Records for locating words and elements:
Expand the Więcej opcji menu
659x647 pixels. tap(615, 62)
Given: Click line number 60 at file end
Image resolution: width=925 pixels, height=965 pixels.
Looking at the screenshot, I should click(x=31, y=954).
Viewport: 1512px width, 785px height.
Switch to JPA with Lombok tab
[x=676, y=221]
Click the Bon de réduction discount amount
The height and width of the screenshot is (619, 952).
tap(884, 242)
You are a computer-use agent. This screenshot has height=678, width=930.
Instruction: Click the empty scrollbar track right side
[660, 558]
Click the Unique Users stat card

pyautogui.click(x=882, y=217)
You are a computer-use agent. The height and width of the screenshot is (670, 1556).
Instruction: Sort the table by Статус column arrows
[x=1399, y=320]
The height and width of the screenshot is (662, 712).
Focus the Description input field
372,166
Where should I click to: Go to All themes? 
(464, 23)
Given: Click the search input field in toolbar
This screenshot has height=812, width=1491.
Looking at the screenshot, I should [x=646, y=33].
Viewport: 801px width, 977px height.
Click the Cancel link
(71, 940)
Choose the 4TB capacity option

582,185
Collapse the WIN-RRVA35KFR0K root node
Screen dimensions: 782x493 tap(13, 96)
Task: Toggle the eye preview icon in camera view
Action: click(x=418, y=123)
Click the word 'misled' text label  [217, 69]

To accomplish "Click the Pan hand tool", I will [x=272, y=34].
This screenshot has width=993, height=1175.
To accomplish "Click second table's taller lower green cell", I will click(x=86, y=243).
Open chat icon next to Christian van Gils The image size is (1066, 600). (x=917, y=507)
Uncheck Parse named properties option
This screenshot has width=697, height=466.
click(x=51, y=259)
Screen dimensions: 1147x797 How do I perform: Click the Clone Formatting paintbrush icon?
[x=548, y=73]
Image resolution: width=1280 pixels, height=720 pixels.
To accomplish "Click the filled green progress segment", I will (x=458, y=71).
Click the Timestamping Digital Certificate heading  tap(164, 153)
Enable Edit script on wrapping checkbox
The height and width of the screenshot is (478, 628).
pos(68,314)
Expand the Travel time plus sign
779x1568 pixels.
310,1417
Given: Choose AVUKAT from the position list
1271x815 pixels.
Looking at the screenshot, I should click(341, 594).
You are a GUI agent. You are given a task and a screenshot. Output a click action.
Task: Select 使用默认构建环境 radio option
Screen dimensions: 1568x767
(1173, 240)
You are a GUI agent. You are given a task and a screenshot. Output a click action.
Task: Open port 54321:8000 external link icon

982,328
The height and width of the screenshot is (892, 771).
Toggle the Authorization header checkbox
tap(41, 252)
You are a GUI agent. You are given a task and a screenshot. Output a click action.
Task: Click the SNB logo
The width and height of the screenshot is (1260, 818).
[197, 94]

*Given instruction*
Copy every line of the records above word for word, with nothing changed or left out.

*The reply*
Expand the Więcej opcji menu
659x647 pixels. tap(615, 62)
Given: Click line number 60 at file end
Image resolution: width=925 pixels, height=965 pixels.
Looking at the screenshot, I should click(x=31, y=954).
Viewport: 1512px width, 785px height.
Switch to JPA with Lombok tab
[x=676, y=221]
Click the Bon de réduction discount amount
The height and width of the screenshot is (619, 952).
tap(884, 242)
You are a computer-use agent. This screenshot has height=678, width=930.
Instruction: Click the empty scrollbar track right side
[660, 558]
Click the Unique Users stat card

pyautogui.click(x=882, y=217)
You are a computer-use agent. The height and width of the screenshot is (670, 1556).
Instruction: Sort the table by Статус column arrows
[x=1399, y=320]
The height and width of the screenshot is (662, 712).
Focus the Description input field
372,166
Where should I click to: Go to All themes? 
(464, 23)
Given: Click the search input field in toolbar
This screenshot has height=812, width=1491.
Looking at the screenshot, I should [x=646, y=33].
Viewport: 801px width, 977px height.
Click the Cancel link
(71, 940)
Choose the 4TB capacity option

582,185
Collapse the WIN-RRVA35KFR0K root node
Screen dimensions: 782x493 tap(13, 96)
Task: Toggle the eye preview icon in camera view
Action: click(x=418, y=123)
Click the word 'misled' text label  [217, 69]

To accomplish "Click the Pan hand tool", I will [x=272, y=34].
This screenshot has width=993, height=1175.
To accomplish "Click second table's taller lower green cell", I will click(x=86, y=243).
Open chat icon next to Christian van Gils The image size is (1066, 600). (x=917, y=507)
Uncheck Parse named properties option
This screenshot has width=697, height=466.
click(x=51, y=259)
Screen dimensions: 1147x797 How do I perform: Click the Clone Formatting paintbrush icon?
[x=548, y=73]
Image resolution: width=1280 pixels, height=720 pixels.
To accomplish "Click the filled green progress segment", I will (x=458, y=71).
Click the Timestamping Digital Certificate heading  tap(164, 153)
Enable Edit script on wrapping checkbox
The height and width of the screenshot is (478, 628).
pos(68,314)
Expand the Travel time plus sign
779x1568 pixels.
310,1417
Given: Choose AVUKAT from the position list
1271x815 pixels.
Looking at the screenshot, I should click(341, 594).
You are a GUI agent. You are given a task and a screenshot. Output a click action.
Task: Select 使用默认构建环境 radio option
Screen dimensions: 1568x767
(1173, 240)
You are a GUI agent. You are given a task and a screenshot. Output a click action.
Task: Open port 54321:8000 external link icon

982,328
The height and width of the screenshot is (892, 771).
Toggle the Authorization header checkbox
tap(41, 252)
You are a GUI agent. You are given a task and a screenshot. Output a click action.
Task: Click the SNB logo
The width and height of the screenshot is (1260, 818).
[197, 94]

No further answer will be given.